For deployment tools, Puppet comes out on top. However, it is encouraging to see that all but one site considered a deployment tool to simplify the installation and configuration of OpenStack.
Within the different deployments, there is a variety of scale. Many of the proof of concept instances have a small number of virtual machine instances but there are now over 30 clouds with over 1,000 instances, 15 with over 5,000 cores and 11 with more than 1,000 hypervisors. Storage, networking and objects follow similar curves with the smaller instances providing many small configurations and several at large scale.
OpenStack is used for both public and private cloud deployments. The number of responses on these points is significantly less than the total deployments, illustrating that these questions may also be considered sensitive by the deployers.

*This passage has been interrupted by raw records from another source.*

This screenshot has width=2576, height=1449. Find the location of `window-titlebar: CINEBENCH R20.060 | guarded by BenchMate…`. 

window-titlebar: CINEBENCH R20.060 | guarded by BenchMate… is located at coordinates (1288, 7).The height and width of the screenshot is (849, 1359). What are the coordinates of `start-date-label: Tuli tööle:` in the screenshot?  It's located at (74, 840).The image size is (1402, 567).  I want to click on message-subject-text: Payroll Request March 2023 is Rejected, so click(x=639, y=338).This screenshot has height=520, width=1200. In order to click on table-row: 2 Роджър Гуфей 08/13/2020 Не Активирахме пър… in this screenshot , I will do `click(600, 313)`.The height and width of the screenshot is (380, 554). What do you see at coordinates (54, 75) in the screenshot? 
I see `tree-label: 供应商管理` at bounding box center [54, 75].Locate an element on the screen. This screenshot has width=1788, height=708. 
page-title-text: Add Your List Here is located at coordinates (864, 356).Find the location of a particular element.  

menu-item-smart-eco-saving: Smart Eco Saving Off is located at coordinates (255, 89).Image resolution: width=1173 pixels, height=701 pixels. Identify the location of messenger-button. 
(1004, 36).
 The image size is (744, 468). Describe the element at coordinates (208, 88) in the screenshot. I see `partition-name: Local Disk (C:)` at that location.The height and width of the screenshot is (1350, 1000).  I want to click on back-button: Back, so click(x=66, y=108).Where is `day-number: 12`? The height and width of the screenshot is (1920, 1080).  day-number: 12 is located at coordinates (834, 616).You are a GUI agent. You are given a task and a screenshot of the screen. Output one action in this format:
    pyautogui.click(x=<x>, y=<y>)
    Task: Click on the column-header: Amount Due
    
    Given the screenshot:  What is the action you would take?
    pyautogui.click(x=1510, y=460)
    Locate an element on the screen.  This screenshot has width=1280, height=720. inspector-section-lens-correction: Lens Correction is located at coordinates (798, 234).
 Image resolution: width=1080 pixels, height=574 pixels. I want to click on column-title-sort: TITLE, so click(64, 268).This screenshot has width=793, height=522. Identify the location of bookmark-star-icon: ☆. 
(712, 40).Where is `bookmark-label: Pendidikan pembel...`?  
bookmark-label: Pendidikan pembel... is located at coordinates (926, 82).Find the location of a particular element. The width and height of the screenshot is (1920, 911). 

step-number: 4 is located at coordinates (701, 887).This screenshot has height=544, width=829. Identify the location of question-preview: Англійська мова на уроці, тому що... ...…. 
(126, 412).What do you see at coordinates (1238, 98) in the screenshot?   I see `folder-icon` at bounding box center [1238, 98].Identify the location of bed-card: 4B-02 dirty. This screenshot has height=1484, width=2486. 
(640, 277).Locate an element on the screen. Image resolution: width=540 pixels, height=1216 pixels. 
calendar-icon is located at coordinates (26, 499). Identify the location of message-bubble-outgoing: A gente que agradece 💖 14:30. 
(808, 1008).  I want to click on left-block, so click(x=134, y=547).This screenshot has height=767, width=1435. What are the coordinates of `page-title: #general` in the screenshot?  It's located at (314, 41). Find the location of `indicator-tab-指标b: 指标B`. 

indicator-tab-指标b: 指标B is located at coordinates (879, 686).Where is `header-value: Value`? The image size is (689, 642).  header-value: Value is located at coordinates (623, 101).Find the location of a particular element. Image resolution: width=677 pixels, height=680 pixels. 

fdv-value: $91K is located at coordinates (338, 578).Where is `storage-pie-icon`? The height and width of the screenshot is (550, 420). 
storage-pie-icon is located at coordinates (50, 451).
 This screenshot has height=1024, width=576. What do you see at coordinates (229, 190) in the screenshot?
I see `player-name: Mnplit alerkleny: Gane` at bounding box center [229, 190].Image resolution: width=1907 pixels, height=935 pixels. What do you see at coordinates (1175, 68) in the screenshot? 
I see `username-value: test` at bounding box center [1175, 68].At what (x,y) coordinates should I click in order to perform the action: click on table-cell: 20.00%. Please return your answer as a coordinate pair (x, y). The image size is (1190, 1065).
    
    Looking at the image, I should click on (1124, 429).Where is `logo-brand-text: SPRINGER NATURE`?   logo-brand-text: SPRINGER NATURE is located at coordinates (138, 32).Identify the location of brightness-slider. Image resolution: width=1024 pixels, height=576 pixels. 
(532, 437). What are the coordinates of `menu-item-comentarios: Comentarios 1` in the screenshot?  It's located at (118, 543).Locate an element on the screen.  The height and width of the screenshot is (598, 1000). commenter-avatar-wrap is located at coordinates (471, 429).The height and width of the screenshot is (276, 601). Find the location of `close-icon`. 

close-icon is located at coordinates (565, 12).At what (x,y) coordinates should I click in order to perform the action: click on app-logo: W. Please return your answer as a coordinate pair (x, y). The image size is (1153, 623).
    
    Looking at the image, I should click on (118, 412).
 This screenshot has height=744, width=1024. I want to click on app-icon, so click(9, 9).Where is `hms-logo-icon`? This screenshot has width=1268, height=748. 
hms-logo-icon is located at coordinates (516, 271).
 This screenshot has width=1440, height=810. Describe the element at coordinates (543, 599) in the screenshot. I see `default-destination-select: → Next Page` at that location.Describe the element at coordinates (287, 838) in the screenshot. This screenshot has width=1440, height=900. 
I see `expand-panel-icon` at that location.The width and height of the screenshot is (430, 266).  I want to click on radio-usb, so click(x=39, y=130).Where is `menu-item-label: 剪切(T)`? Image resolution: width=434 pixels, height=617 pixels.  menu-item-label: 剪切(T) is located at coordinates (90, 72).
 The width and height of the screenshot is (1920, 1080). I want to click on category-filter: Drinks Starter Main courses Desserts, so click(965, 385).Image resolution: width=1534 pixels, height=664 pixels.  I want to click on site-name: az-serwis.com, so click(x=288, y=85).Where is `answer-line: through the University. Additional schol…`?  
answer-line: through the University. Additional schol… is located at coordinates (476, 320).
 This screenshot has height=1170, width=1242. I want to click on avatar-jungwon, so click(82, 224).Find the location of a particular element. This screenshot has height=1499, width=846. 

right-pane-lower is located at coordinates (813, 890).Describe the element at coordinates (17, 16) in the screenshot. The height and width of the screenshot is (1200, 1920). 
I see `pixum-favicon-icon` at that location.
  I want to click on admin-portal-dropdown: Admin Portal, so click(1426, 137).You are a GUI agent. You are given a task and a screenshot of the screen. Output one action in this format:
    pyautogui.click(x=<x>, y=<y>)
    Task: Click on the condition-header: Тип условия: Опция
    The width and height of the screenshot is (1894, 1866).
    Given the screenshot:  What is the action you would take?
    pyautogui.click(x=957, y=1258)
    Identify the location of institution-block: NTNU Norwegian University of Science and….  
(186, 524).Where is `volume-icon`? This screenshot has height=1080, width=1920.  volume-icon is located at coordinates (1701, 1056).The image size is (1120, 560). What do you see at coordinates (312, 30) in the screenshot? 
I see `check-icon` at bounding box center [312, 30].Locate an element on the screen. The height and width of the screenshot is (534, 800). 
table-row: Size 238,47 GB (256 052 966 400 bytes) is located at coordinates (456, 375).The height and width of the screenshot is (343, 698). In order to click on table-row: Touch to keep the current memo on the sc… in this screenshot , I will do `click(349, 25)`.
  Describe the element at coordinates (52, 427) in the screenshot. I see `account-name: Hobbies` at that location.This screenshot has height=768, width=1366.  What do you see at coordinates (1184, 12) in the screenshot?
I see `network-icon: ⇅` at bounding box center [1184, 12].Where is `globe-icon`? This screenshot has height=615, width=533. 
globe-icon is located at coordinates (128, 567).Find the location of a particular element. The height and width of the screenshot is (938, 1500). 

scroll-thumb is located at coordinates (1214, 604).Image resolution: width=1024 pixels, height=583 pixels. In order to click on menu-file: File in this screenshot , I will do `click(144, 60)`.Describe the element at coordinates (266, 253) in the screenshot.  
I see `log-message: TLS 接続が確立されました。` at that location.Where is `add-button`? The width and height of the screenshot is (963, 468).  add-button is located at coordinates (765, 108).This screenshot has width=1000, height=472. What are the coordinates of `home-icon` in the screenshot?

The following statistics were all gathered by dropping the proof-of-concept reports and focus on the production and dev/qa instances.
The deployment tool space has a number of common solutions. devstack is used on many of the smaller instances, presumably as part of the deployment of test clusters. However, as the number of nodes increases, tools such as Puppet and Chef takeover.
KVM continues to be the most popular hypervisor for production deployments but the variety continues to expand, even including container technologies such as lxc and OpenVZ.
Ubuntu remains the most popular O/S for OpenStack deployments, especially for the smaller configurations.
For network drivers, there are a variety of drivers with the open source vSwitch leading the pack.